__Activity__. Work through the records below and tally every line containing "accomplish". Reply with the total alone.
--- START ---
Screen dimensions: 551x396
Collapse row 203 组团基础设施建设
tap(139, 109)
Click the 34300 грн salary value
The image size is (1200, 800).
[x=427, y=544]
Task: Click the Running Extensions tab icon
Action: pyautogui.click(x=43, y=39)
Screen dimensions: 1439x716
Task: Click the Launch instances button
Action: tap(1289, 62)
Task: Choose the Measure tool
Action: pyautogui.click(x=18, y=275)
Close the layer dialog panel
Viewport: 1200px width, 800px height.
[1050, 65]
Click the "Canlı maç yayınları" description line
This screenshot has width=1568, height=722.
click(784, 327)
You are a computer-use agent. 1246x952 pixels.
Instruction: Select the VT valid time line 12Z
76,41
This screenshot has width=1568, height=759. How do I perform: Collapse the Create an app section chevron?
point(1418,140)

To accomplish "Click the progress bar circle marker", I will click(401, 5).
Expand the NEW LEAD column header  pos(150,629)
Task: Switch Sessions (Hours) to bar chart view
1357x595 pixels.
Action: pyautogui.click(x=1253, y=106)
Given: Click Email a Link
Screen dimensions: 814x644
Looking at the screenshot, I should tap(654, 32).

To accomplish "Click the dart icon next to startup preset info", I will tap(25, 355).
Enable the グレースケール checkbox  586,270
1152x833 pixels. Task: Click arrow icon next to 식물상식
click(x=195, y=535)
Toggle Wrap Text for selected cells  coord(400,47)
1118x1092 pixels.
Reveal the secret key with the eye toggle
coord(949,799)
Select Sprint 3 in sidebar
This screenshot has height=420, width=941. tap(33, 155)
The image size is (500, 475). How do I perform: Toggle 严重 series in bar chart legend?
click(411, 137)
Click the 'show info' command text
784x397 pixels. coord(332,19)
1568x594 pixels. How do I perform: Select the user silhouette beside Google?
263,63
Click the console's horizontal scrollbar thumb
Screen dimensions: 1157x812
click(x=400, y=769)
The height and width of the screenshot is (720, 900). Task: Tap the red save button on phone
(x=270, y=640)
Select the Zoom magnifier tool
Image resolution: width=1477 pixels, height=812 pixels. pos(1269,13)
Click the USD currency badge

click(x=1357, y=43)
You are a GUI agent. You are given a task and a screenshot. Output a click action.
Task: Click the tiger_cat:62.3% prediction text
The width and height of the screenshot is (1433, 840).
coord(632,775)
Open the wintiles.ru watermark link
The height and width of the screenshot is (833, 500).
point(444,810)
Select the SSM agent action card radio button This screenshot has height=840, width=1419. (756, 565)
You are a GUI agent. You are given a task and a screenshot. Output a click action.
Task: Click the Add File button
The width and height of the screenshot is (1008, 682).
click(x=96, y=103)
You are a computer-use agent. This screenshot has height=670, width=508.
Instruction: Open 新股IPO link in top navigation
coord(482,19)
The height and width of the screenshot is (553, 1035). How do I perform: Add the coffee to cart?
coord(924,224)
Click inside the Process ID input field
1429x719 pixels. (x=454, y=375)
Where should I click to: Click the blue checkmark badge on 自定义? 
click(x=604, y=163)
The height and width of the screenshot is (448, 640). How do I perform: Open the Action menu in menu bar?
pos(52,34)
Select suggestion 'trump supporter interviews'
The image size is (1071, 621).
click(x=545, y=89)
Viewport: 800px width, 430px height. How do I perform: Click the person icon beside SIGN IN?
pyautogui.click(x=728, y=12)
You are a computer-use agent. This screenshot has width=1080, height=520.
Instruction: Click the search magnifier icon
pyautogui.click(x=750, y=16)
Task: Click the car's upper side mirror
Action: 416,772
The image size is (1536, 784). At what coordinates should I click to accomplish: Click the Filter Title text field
--- END ---
__Written response__. 3